Exercise requirements:
Output the data verbatim, minus the images.

Segment Start: Excerpted data

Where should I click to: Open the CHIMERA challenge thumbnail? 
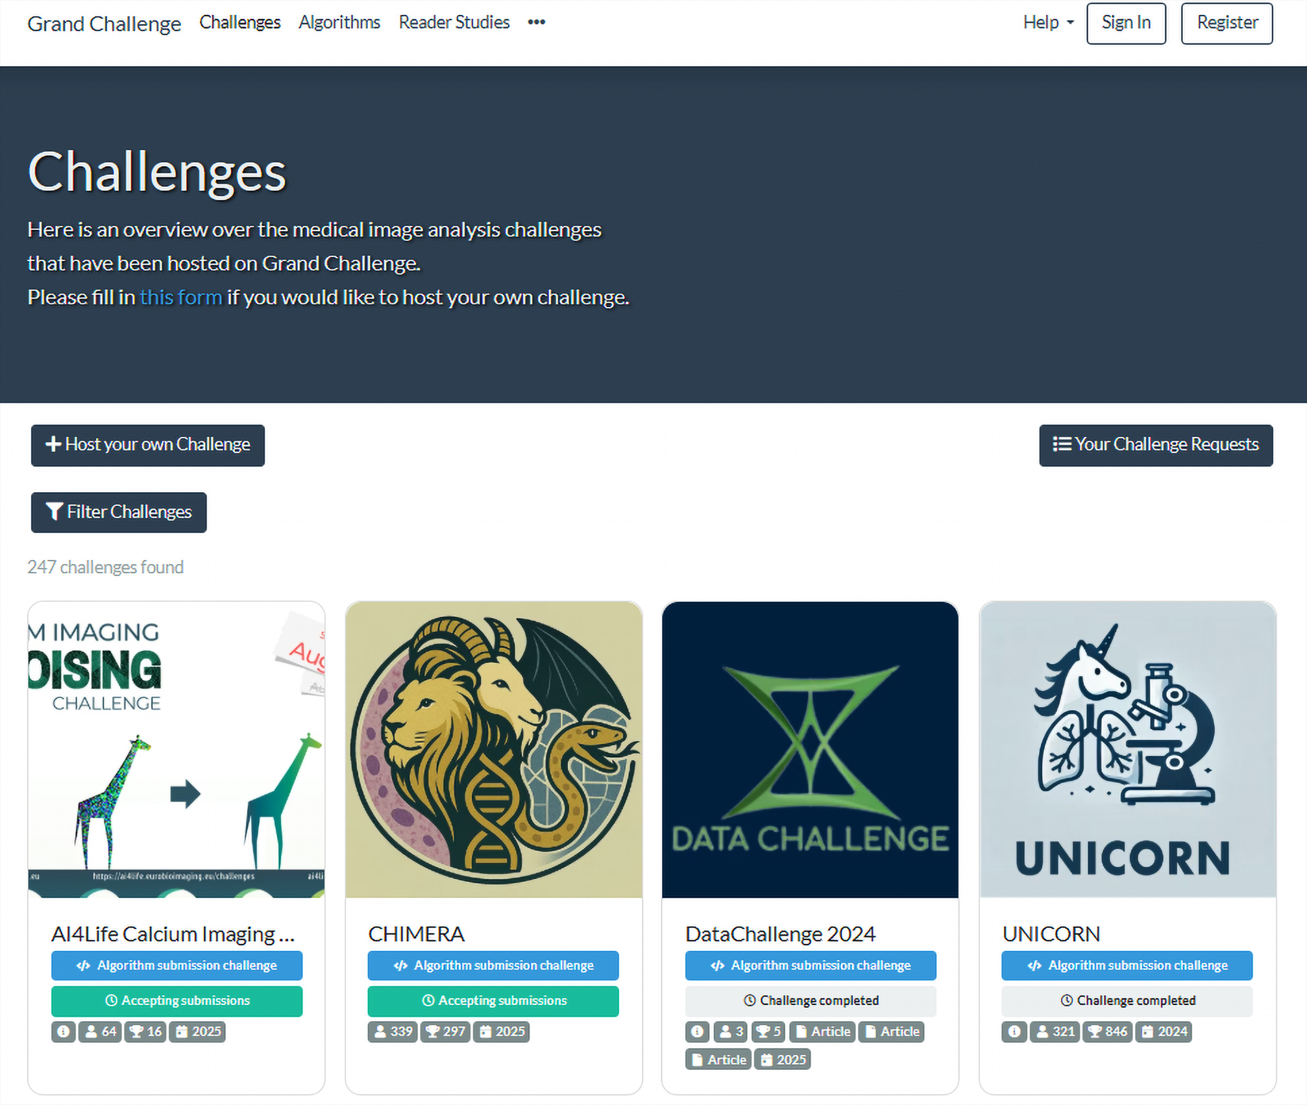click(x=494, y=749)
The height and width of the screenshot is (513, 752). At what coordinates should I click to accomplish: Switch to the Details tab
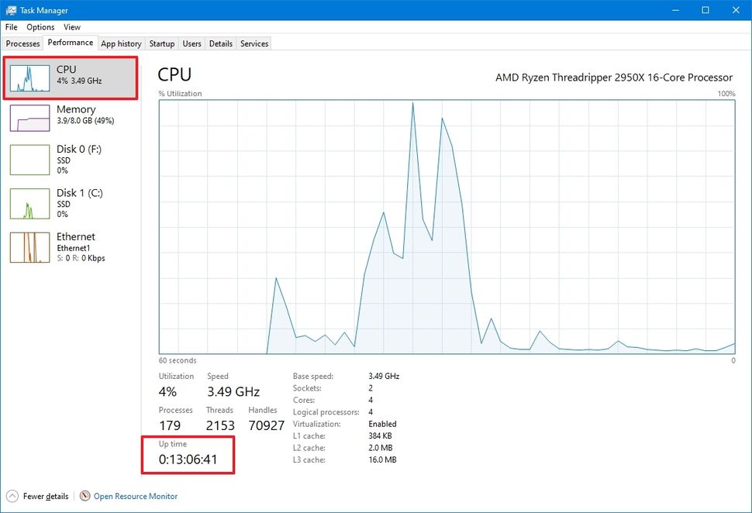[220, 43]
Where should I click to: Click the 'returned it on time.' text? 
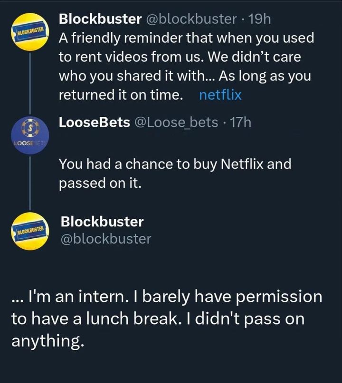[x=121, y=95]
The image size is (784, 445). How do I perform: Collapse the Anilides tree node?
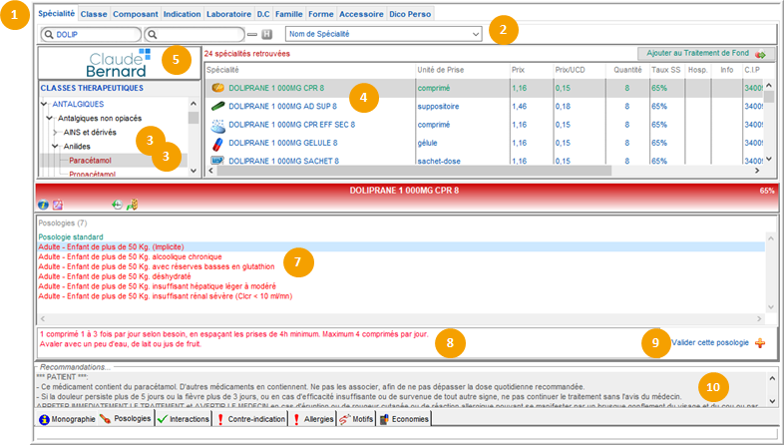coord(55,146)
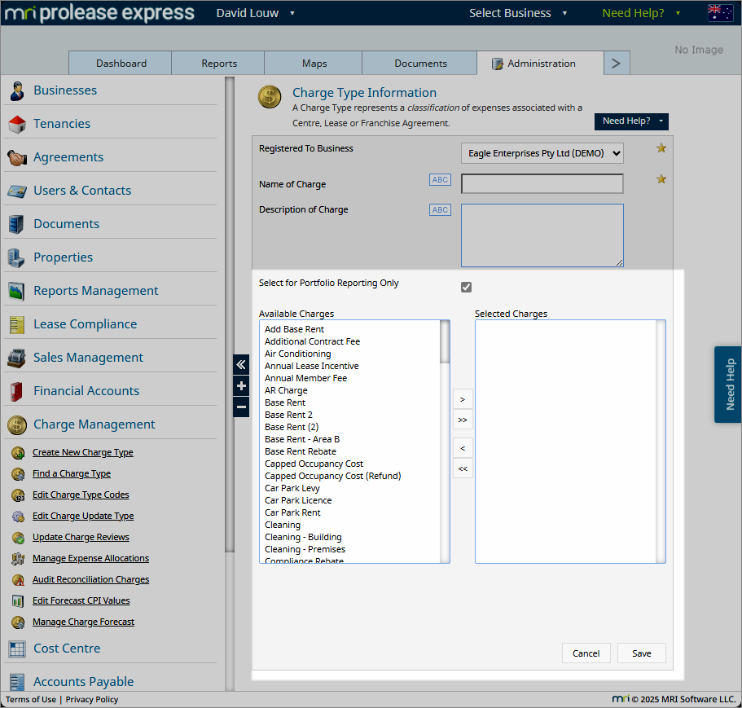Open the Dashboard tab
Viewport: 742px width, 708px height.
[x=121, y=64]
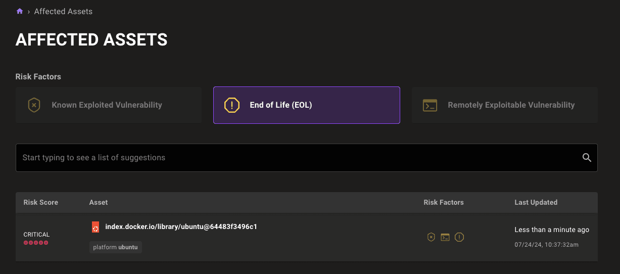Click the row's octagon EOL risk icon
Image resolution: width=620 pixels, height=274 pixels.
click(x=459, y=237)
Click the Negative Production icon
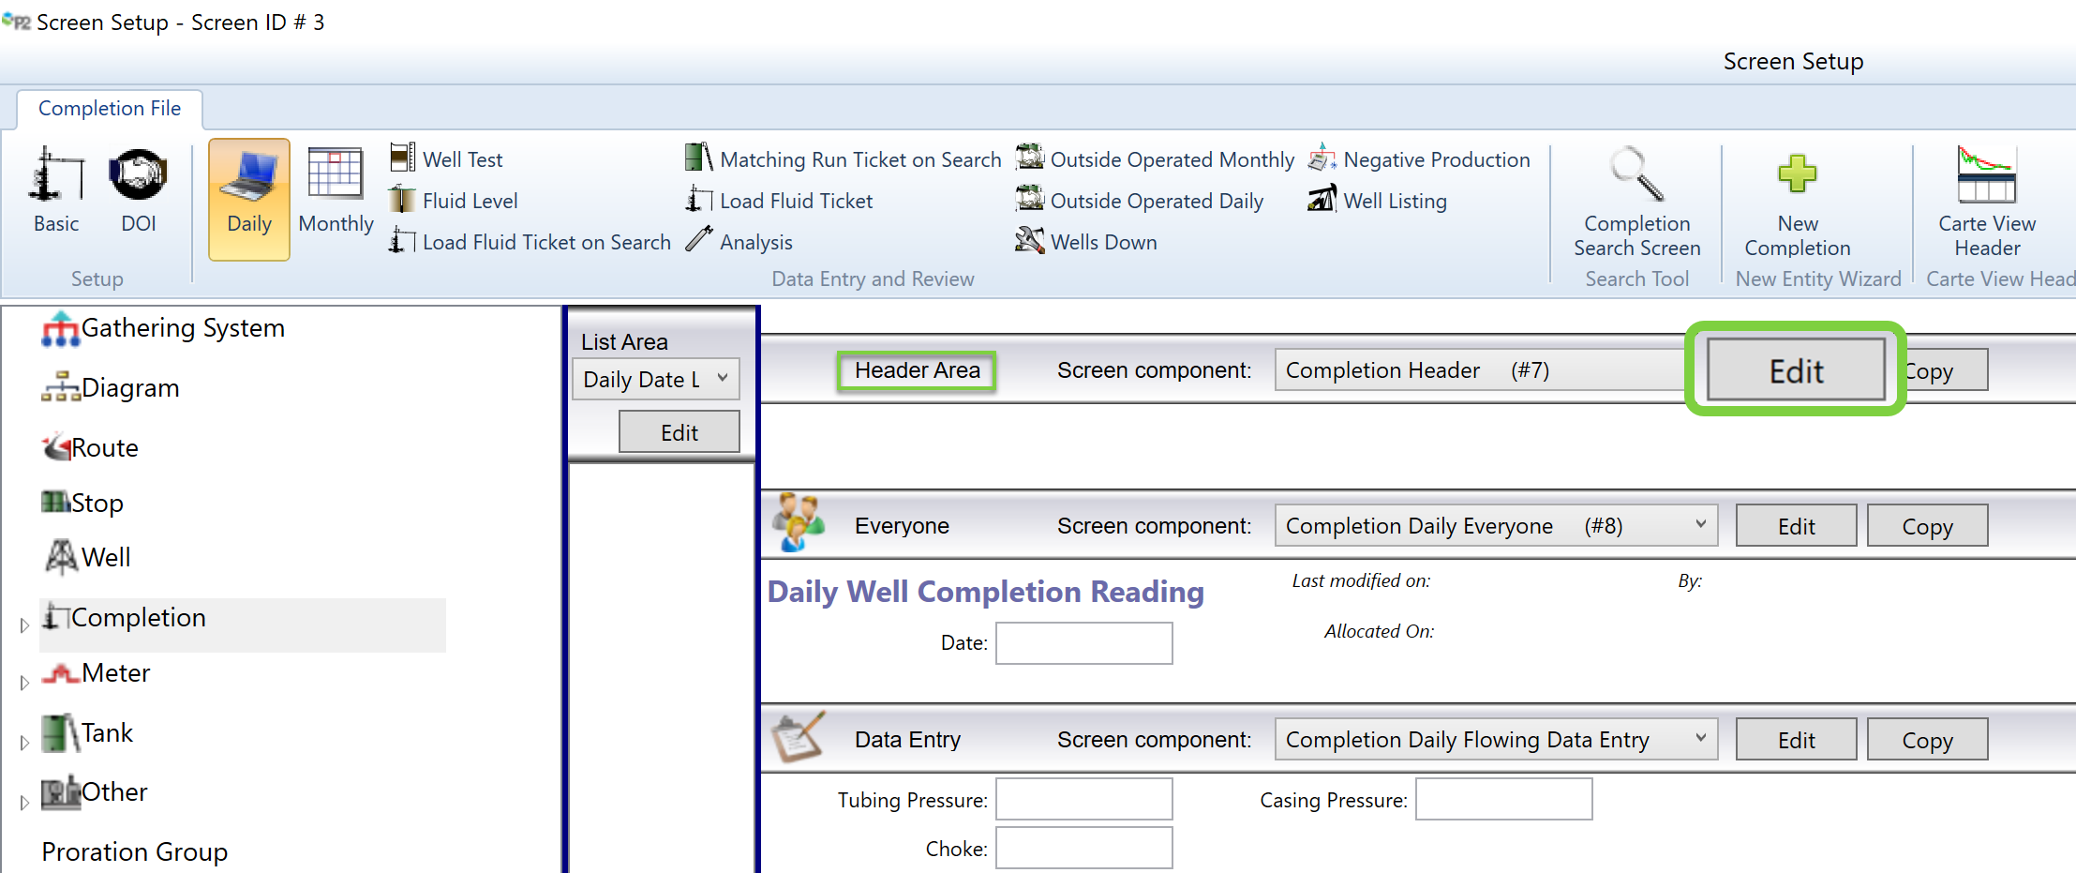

Segment End: Excerpted data

Result of the exercise:
Where should I click to: Open the CHIMERA challenge thumbnail? 
click(x=494, y=749)
The height and width of the screenshot is (513, 752). At what coordinates should I click to accomplish: Switch to the Details tab
[220, 43]
Where should I click to: Click the 'returned it on time.' text? 
[x=121, y=95]
The image size is (784, 445). How do I perform: Collapse the Anilides tree node?
coord(55,146)
Open the Dashboard tab
Viewport: 742px width, 708px height.
[x=121, y=64]
Click the row's octagon EOL risk icon
Image resolution: width=620 pixels, height=274 pixels.
click(x=459, y=237)
Click the Negative Production icon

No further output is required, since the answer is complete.